- **DATA**:
⁂

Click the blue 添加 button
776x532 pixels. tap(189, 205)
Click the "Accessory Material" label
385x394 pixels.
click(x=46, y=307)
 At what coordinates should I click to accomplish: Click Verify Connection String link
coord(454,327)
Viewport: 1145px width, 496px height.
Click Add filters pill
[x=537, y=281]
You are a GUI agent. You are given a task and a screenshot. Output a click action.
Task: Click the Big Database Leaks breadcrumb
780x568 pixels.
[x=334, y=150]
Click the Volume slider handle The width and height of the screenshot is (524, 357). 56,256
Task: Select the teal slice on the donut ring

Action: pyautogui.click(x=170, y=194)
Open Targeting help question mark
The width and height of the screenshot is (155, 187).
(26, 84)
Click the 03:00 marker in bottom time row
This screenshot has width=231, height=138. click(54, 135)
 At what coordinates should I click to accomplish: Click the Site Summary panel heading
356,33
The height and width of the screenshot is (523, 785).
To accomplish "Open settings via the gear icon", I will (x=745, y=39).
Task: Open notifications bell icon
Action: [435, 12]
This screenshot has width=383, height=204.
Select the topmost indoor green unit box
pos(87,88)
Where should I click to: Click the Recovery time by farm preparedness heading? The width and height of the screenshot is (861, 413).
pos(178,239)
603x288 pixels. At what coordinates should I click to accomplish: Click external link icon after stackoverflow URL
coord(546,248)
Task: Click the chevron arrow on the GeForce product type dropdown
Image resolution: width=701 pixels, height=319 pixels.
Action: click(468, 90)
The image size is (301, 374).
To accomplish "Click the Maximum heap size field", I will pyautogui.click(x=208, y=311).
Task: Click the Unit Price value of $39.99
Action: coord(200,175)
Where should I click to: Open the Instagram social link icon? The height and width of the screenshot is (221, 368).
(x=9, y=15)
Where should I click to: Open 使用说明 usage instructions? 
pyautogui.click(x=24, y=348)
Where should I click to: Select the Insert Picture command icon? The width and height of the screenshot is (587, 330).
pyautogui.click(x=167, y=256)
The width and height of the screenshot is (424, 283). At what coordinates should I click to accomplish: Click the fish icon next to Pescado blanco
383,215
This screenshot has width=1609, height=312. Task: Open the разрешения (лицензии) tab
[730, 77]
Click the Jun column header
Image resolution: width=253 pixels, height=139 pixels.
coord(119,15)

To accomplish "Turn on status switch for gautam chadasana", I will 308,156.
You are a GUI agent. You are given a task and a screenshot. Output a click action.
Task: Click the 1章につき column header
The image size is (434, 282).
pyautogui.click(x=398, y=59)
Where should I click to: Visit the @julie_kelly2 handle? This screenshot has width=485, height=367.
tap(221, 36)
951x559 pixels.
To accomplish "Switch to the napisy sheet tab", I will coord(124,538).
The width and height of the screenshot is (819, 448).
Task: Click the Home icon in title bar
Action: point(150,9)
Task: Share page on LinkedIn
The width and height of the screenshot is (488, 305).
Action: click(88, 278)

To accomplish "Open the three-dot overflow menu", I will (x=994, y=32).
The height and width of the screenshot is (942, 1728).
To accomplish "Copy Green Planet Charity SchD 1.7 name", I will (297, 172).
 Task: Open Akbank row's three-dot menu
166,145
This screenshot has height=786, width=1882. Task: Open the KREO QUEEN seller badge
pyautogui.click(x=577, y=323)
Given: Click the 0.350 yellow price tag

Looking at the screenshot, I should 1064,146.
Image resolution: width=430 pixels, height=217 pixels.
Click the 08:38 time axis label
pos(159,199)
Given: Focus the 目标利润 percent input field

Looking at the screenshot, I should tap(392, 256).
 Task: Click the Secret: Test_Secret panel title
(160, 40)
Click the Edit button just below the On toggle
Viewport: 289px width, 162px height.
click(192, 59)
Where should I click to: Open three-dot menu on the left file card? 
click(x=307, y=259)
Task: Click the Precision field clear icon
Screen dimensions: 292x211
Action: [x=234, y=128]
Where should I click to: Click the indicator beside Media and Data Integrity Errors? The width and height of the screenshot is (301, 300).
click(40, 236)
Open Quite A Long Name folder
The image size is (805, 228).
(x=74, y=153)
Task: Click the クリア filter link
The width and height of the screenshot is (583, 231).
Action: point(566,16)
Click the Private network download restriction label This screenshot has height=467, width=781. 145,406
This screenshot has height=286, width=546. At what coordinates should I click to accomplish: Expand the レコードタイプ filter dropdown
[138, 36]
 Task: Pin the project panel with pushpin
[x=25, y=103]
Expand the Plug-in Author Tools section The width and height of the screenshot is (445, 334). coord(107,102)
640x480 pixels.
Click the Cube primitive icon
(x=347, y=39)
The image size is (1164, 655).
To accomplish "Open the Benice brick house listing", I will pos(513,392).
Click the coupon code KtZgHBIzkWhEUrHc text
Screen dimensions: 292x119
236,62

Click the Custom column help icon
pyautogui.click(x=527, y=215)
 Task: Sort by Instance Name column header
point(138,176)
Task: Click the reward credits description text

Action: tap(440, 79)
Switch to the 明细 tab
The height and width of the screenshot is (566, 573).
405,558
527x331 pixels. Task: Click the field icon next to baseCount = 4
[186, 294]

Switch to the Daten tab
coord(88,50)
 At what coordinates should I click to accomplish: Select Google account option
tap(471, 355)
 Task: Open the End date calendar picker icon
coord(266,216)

⁂

- **WHAT TO DO**:
Reproduce the preceding records exactly and completely.

- **SOLUTION FOR THIS EXERCISE**:
Click the blue 添加 button
776x532 pixels. tap(189, 205)
Click the "Accessory Material" label
385x394 pixels.
click(x=46, y=307)
 At what coordinates should I click to accomplish: Click Verify Connection String link
coord(454,327)
Viewport: 1145px width, 496px height.
Click Add filters pill
[x=537, y=281]
You are a GUI agent. You are given a task and a screenshot. Output a click action.
Task: Click the Big Database Leaks breadcrumb
780x568 pixels.
[x=334, y=150]
Click the Volume slider handle The width and height of the screenshot is (524, 357). 56,256
Task: Select the teal slice on the donut ring

Action: pyautogui.click(x=170, y=194)
Open Targeting help question mark
The width and height of the screenshot is (155, 187).
(26, 84)
Click the 03:00 marker in bottom time row
This screenshot has width=231, height=138. click(54, 135)
 At what coordinates should I click to accomplish: Click the Site Summary panel heading
356,33
The height and width of the screenshot is (523, 785).
To accomplish "Open settings via the gear icon", I will (x=745, y=39).
Task: Open notifications bell icon
Action: [435, 12]
This screenshot has width=383, height=204.
Select the topmost indoor green unit box
pos(87,88)
Where should I click to: Click the Recovery time by farm preparedness heading? The width and height of the screenshot is (861, 413).
pos(178,239)
603x288 pixels. At what coordinates should I click to accomplish: Click external link icon after stackoverflow URL
coord(546,248)
Task: Click the chevron arrow on the GeForce product type dropdown
Image resolution: width=701 pixels, height=319 pixels.
Action: click(468, 90)
The image size is (301, 374).
To accomplish "Click the Maximum heap size field", I will pyautogui.click(x=208, y=311).
Task: Click the Unit Price value of $39.99
Action: coord(200,175)
Where should I click to: Open the Instagram social link icon? The height and width of the screenshot is (221, 368).
(x=9, y=15)
Where should I click to: Open 使用说明 usage instructions? 
pyautogui.click(x=24, y=348)
Where should I click to: Select the Insert Picture command icon? The width and height of the screenshot is (587, 330).
pyautogui.click(x=167, y=256)
The width and height of the screenshot is (424, 283). At what coordinates should I click to accomplish: Click the fish icon next to Pescado blanco
383,215
This screenshot has width=1609, height=312. Task: Open the разрешения (лицензии) tab
[730, 77]
Click the Jun column header
Image resolution: width=253 pixels, height=139 pixels.
coord(119,15)

To accomplish "Turn on status switch for gautam chadasana", I will 308,156.
You are a GUI agent. You are given a task and a screenshot. Output a click action.
Task: Click the 1章につき column header
The image size is (434, 282).
pyautogui.click(x=398, y=59)
Where should I click to: Visit the @julie_kelly2 handle? This screenshot has width=485, height=367.
tap(221, 36)
951x559 pixels.
To accomplish "Switch to the napisy sheet tab", I will coord(124,538).
The width and height of the screenshot is (819, 448).
Task: Click the Home icon in title bar
Action: point(150,9)
Task: Share page on LinkedIn
The width and height of the screenshot is (488, 305).
Action: click(88, 278)

To accomplish "Open the three-dot overflow menu", I will (x=994, y=32).
The height and width of the screenshot is (942, 1728).
To accomplish "Copy Green Planet Charity SchD 1.7 name", I will (297, 172).
 Task: Open Akbank row's three-dot menu
166,145
This screenshot has height=786, width=1882. Task: Open the KREO QUEEN seller badge
pyautogui.click(x=577, y=323)
Given: Click the 0.350 yellow price tag

Looking at the screenshot, I should 1064,146.
Image resolution: width=430 pixels, height=217 pixels.
Click the 08:38 time axis label
pos(159,199)
Given: Focus the 目标利润 percent input field

Looking at the screenshot, I should tap(392, 256).
 Task: Click the Secret: Test_Secret panel title
(160, 40)
Click the Edit button just below the On toggle
Viewport: 289px width, 162px height.
click(192, 59)
Where should I click to: Open three-dot menu on the left file card? 
click(x=307, y=259)
Task: Click the Precision field clear icon
Screen dimensions: 292x211
Action: [x=234, y=128]
Where should I click to: Click the indicator beside Media and Data Integrity Errors? The width and height of the screenshot is (301, 300).
click(40, 236)
Open Quite A Long Name folder
The image size is (805, 228).
(x=74, y=153)
Task: Click the クリア filter link
The width and height of the screenshot is (583, 231).
Action: point(566,16)
Click the Private network download restriction label This screenshot has height=467, width=781. 145,406
This screenshot has height=286, width=546. At what coordinates should I click to accomplish: Expand the レコードタイプ filter dropdown
[138, 36]
 Task: Pin the project panel with pushpin
[x=25, y=103]
Expand the Plug-in Author Tools section The width and height of the screenshot is (445, 334). coord(107,102)
640x480 pixels.
Click the Cube primitive icon
(x=347, y=39)
The image size is (1164, 655).
To accomplish "Open the Benice brick house listing", I will pos(513,392).
Click the coupon code KtZgHBIzkWhEUrHc text
Screen dimensions: 292x119
236,62

Click the Custom column help icon
pyautogui.click(x=527, y=215)
 Task: Sort by Instance Name column header
point(138,176)
Task: Click the reward credits description text

Action: tap(440, 79)
Switch to the 明细 tab
The height and width of the screenshot is (566, 573).
405,558
527x331 pixels. Task: Click the field icon next to baseCount = 4
[186, 294]

Switch to the Daten tab
coord(88,50)
 At what coordinates should I click to accomplish: Select Google account option
tap(471, 355)
 Task: Open the End date calendar picker icon
coord(266,216)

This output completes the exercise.